Pela portaria atualmente em vigor, o prazo de 12 meses para que as empresas ainda não licenciadas para transmitir com tecnologia digital passem a apresentar os programas adaptados só começa a ser contado a partir da expedição da nova licença de transmissão.
“Temos uma demanda grande das associações que representam pessoas com deficiência para que os prazos sejam cumpridos”, justificou-se Patrícia, “mas o ministério, como regulador, tem que conciliar a demanda dessas organizações que pedem que a exigência mínima [do tempo de programas adaptados] seja ampliada e os prazos cumpridos, com a das associações de rádio e TV que queriam negociar prazos maiores para que tivessem meios de cumprir a portaria”.
Diante da pressão das emissoras, a Portaria Ministerial n° 188, de março de 2010, não apenas estendeu os prazos anteriormente fixados na Portaria n° 310, de junho de 2006, como reduziu a carga mínima de programas audiodescritos que as tevês terão que apresentar. Pelo texto de 2006, a esta altura, os programas audiodescritos deveriam totalizar oito horas diárias, em vez das duas horas semanais estipuladas na última portaria. Somente depois de dois anos, a carga horária será ampliada para quatro horas semanais.
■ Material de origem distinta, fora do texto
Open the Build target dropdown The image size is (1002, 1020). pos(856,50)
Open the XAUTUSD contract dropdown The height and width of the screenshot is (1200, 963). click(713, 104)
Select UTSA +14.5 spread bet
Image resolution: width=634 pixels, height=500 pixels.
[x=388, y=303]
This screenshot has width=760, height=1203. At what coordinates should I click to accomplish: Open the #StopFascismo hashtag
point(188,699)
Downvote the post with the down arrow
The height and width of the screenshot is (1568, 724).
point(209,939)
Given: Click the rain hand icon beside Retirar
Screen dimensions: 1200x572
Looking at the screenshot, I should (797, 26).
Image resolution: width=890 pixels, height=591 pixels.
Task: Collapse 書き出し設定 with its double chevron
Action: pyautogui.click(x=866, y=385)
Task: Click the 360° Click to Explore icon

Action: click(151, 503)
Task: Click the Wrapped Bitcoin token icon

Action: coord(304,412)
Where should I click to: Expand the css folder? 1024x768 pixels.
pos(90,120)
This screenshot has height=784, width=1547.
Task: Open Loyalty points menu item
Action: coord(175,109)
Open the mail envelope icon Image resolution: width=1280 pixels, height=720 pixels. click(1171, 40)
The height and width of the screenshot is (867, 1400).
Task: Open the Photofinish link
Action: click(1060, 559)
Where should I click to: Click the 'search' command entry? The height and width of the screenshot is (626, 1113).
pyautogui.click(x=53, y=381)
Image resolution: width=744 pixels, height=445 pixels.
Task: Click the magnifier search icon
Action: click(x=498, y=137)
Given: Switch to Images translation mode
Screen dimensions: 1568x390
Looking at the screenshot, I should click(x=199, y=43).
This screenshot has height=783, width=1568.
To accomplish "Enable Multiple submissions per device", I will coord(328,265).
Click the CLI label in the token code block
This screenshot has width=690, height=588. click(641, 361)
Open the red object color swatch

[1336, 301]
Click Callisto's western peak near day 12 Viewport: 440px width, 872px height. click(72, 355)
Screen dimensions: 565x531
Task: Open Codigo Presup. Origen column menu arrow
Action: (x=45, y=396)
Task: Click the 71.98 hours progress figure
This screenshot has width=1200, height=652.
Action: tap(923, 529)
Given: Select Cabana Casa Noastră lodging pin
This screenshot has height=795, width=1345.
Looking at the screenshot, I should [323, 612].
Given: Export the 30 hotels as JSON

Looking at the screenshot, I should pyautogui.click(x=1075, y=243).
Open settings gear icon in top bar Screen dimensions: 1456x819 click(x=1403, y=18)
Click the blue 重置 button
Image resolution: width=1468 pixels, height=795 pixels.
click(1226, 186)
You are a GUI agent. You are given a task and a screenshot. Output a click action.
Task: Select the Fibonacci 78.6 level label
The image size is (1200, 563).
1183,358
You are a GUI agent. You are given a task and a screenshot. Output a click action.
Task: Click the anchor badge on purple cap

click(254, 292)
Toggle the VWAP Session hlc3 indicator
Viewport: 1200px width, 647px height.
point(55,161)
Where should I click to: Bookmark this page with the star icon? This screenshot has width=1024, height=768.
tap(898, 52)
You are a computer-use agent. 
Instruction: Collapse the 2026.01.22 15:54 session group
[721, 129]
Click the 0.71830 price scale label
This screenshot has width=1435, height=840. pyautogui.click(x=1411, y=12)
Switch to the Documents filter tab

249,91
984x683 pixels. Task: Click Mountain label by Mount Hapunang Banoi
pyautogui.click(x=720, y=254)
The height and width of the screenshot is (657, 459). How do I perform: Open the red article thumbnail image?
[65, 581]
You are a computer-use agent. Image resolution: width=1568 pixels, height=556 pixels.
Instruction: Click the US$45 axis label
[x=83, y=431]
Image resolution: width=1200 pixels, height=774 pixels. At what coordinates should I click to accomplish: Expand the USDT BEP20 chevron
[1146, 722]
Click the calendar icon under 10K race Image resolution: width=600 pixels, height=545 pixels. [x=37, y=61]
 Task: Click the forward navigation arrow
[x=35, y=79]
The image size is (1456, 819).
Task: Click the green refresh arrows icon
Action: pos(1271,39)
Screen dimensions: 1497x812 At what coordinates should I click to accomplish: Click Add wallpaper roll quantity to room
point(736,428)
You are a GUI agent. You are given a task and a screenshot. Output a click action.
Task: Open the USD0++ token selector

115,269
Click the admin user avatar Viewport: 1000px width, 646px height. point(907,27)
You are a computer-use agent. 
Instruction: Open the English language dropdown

Segundo o diretor de Assuntos Legais da Associação Brasileira de Emissoras de Rádio e Televisão (Abert), Rodolfo Machado Moura, apesar de ainda terem muitas dúvidas sobre o recurso, as empresas de TV vão cumprir o prazo inicial. O problema, para ele, serão as próximas etapas, já que a meta do governo é que, em dez anos, todas as emissoras geradoras e retransmissoras de radiodifusão em sinal digital do Brasil exibam, no mínimo, 20 horas semanais de programas audiodescritos.
“Estamos trabalhando para cumprir o que a legislação determina. Agora, me parece que a portaria ministerial de 2006 foi produzida muito de supetão, sem o devido diálogo e sem os devidos esclarecimentos, pois não é possível, por exemplo, fazer isso [audiodescrição] com alguns tipos de programas”, comentou Moura.
O presidente do Conselho Nacional dos Direitos da Pessoa Portadora de Deficiência (Conade), Moisés Bauer Luiz, que também preside a Organização Nacional de Cegos do Brasil, assegura que a portaria também não satisfez os movimentos sociais, tendo ficado aquém das expectativas de quem lutava pela aprovação da obrigatoriedade.
“A carga de programação a ser audiodescrita é muito pequena. Não estamos satisfeitos e queremos aumentá-la, mas isso ficará para outro momento. É um absurdo, mas cinco anos após a publicação da portaria original, vamos considerar uma vitória garantir a transmissão de ao menos duas horas semanais”, disse Luiz.